### PROBLEMS TO SOLVE
• A. Answer these questions using the post about AIDS. Answer each on its own line, marked the same way.
(i) In which publication did Nicholas Eberstadt's lead article appear?
(ii) By the UNAIDS reckoning, about how many people have contracted the illness in the past two decades?
(iii) In what year was AIDS first reported, according to the quoted passage on Reagan?
• B. The post about AIDS quotes a passage on Reagan. List every measure that passage says Reagan had begun to take to address the conservative agenda.
• C. Extend the post about AIDS from the point where it stops.

SLSL Intro, See no evil....
Mutualcode at aol.com
Mutualcode at aol.com
Thu Nov 7 08:14:18 CST 2002
>From Nicholas Eberstadt's lead article in the current edition of "Foreign
Affairs"
HIV/AIDS is a disease at once amazingly virulent and shockingly
new. Only a generation ago, it lay undetected. Yet in the past two
decades, by the reckoning of the Joint UN Programme on HIV/AIDS
(UNAIDS), about 65 million people have contracted the illness, and
perhaps 25 million of them have already died. The affliction is almost
invariably lethal: scientists do not consider a cure to be even on the
horizon. For now, it looks as if AIDS could end up as the coming
century's top infectious killer.
http://www.foreignaffairs.org/20021101faessay9990/nicholas-eberstadt/the-futur
e-of-aids.html
cf
"For Reagan, AIDS presented a number of potentially serious
political risks. As a presidential candidate, Reagan promised
to eliminate the role of the federal government in the limited
American welfare state, as well as to raise questions of morality
and family in social policy. When AIDS was first reported in
1981, Reagan had recently assumed office and had begun to
address the conservative agenda by slashing social programs
and cutting taxes and by embracing conservative moral principles.

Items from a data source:
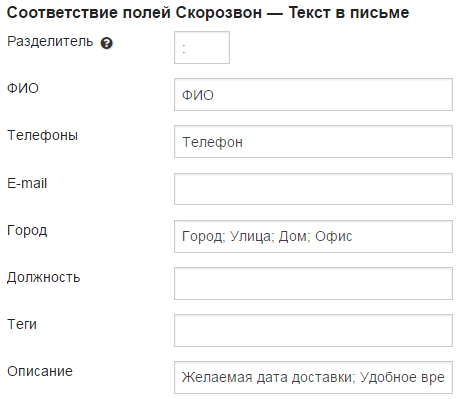Click Соответствие полей at the heading start
Screen dimensions: 460x399
point(89,13)
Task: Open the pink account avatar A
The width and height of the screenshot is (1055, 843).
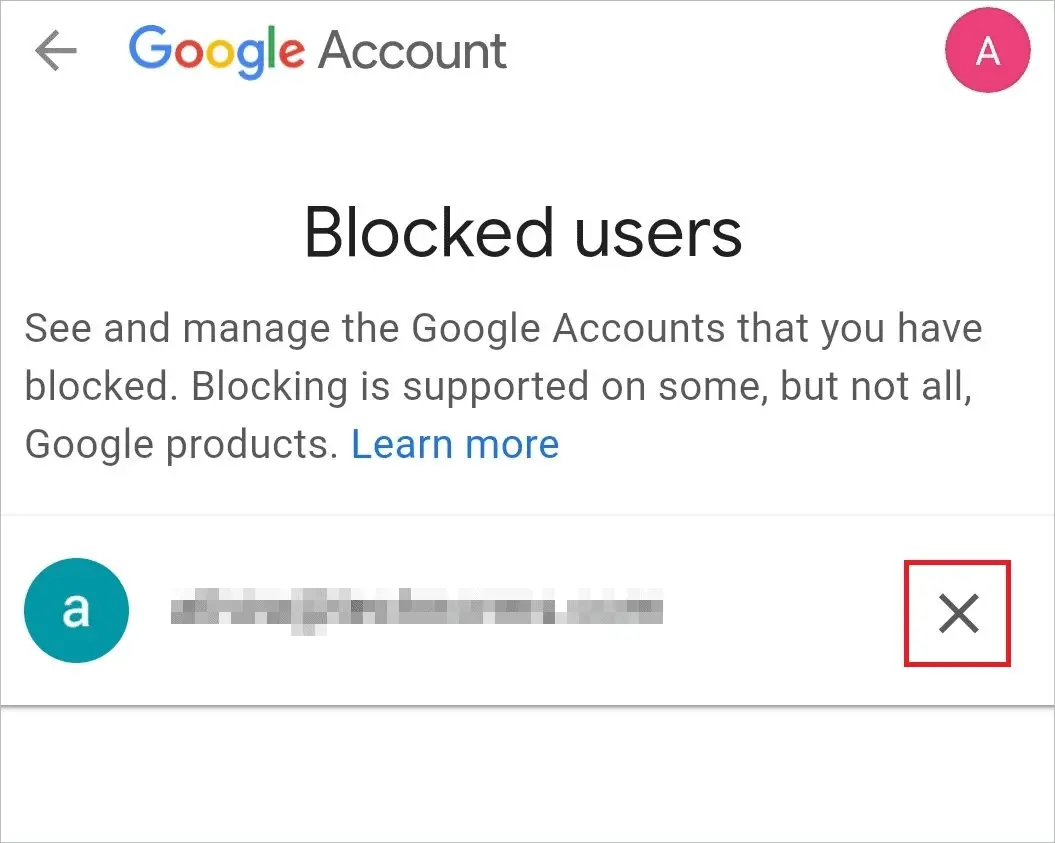Action: tap(987, 50)
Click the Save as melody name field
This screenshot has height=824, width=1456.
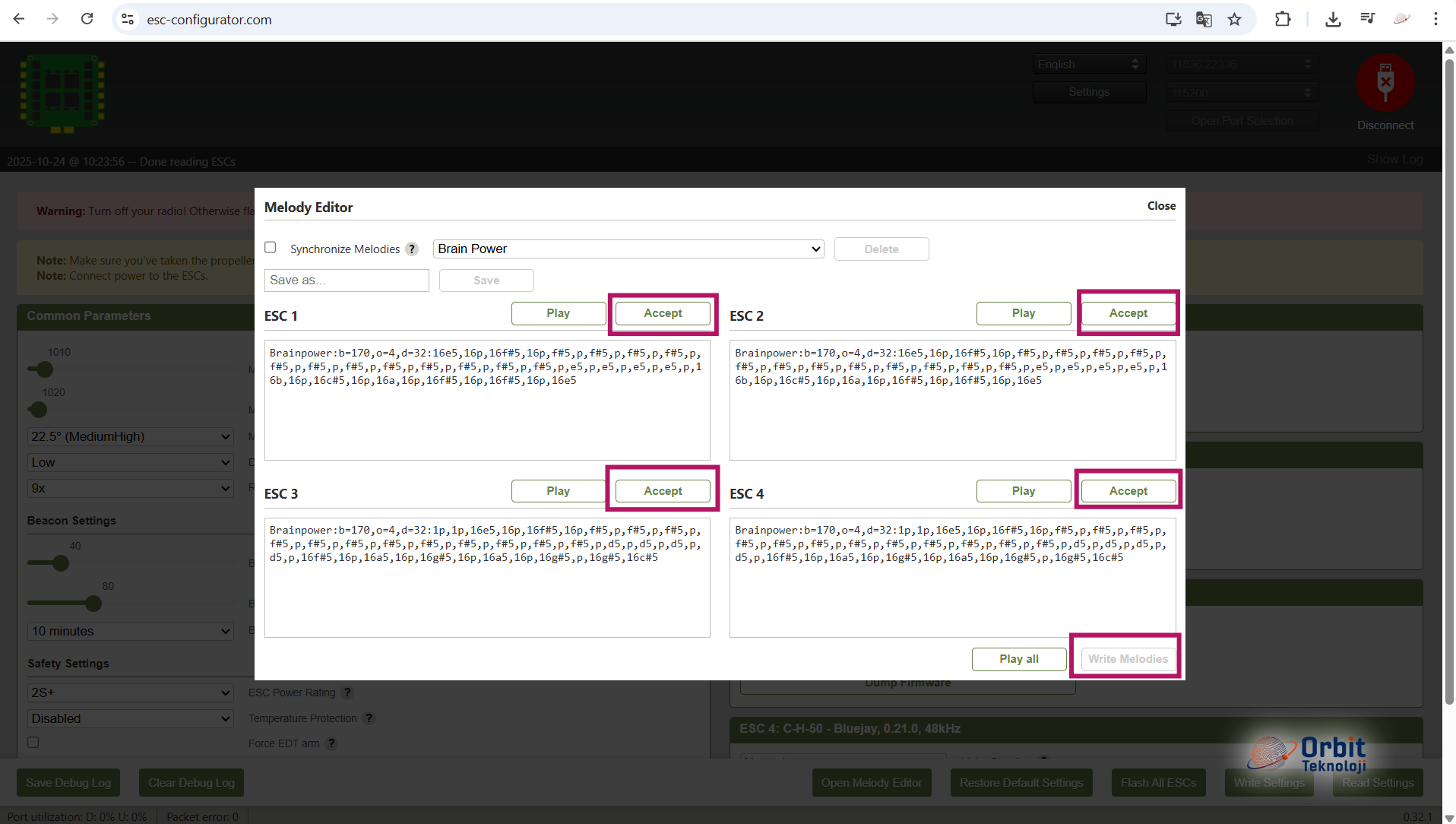point(347,280)
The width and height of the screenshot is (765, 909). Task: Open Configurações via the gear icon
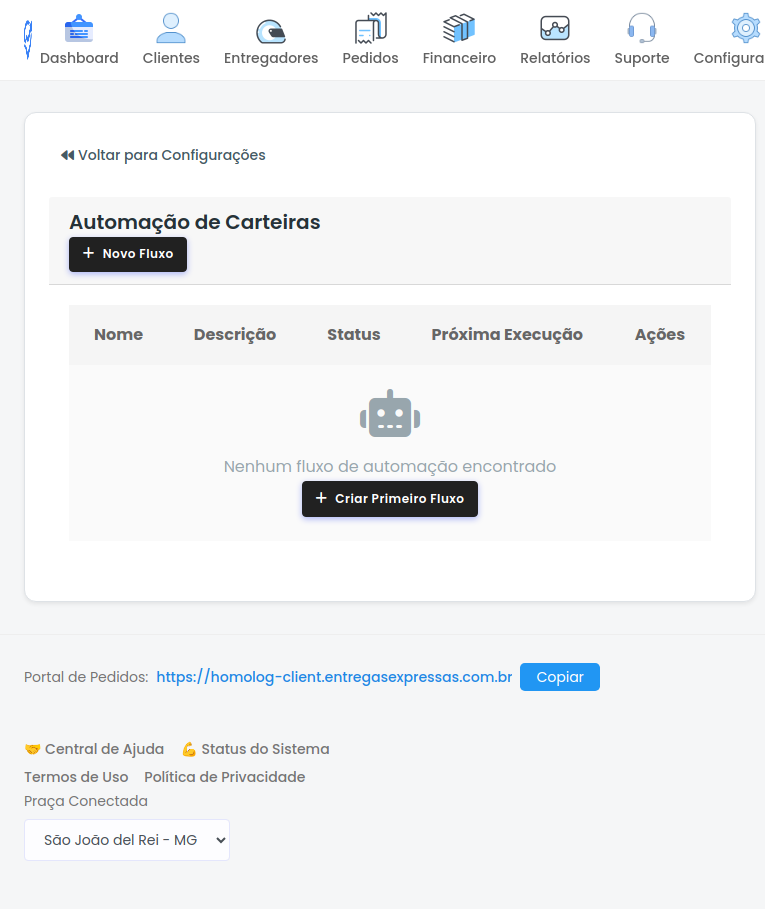(x=745, y=27)

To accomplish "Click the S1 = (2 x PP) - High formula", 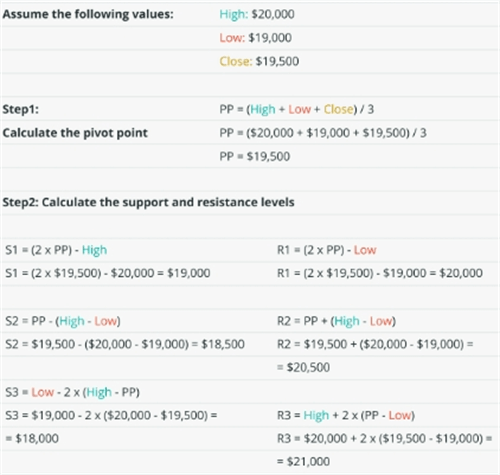I will [56, 250].
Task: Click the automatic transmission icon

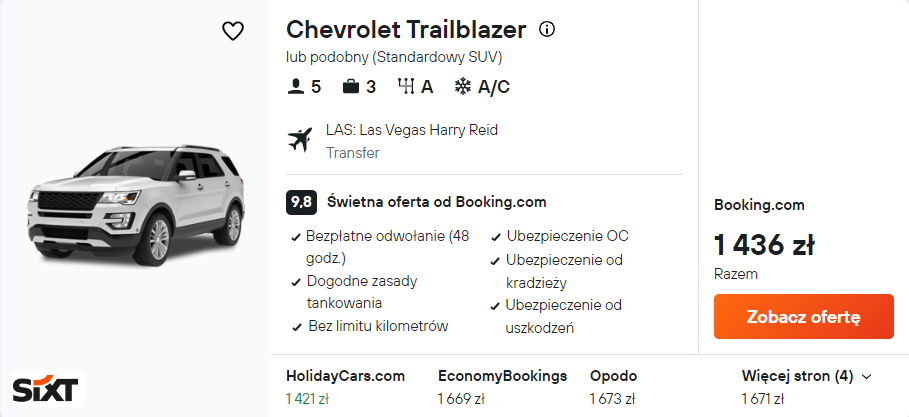Action: 405,87
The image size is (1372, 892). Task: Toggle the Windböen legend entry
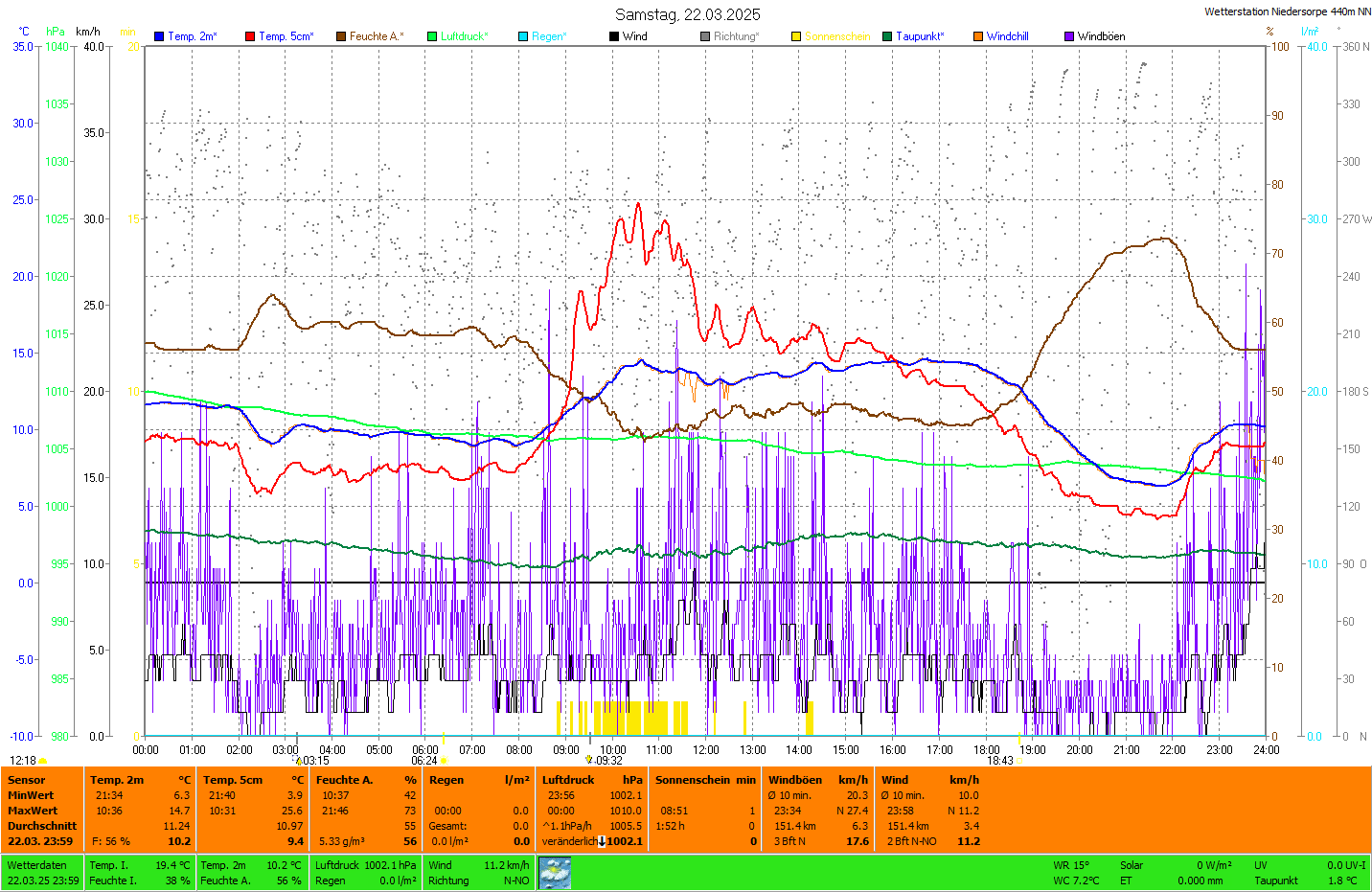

### OUTPUTS FOR THE TASKS
• A.
(i) "Foreign Affairs"
(ii) About 65 million
(iii) 1981

• B.
- Slashing social programs
- Cutting taxes
- Embracing conservative moral principles

• C.
As a result, Reagan never mentioned AIDS publicly until 1987.
Most observers contend that AIDS research and public education
were not funded adequately in the early years of the epidemic, at
a time when research and public education could have saved lives.
In the early 1980s, senior officials from the Department of Health
and Human Services pleaded for additional funding behind the
scenes while they maintained publicly, for political reasons, that
they had enough resources. The Reagan administration treated
AIDS as a series of state and local problems rather than as a
national problem. This helped to fragment the limited governmental
response early in the AIDS epidemic.
AIDS could not have struck at a worse time politically. With
the election of Reagan in 1980, the "New Right" in American
politics ascended. Many of those who assumed power embraced
political and personal beliefs hostile to gay men and lesbians.
Health officials, failing to educate about transmission and risk
behavior, undermined any chance of an accurate public
understanding of AIDS. The new conservatism also engendered
hostility toward thosewith AIDS. People with AIDS (PWAs) were
scapegoated and stigmatized. It was widely reported, as well, that
New Right groups, such as the Moral Majority, successfully
prevented funding for AIDS education programs and counseling
services for PWAs. At various points in the epidemic, conservatives
called for the quarantining and tattooing of PWAs. Jerry Falwell,
the leader of the Moral Majority, was quoted as stating: "AIDS is
the wrath of God upon homosexuals."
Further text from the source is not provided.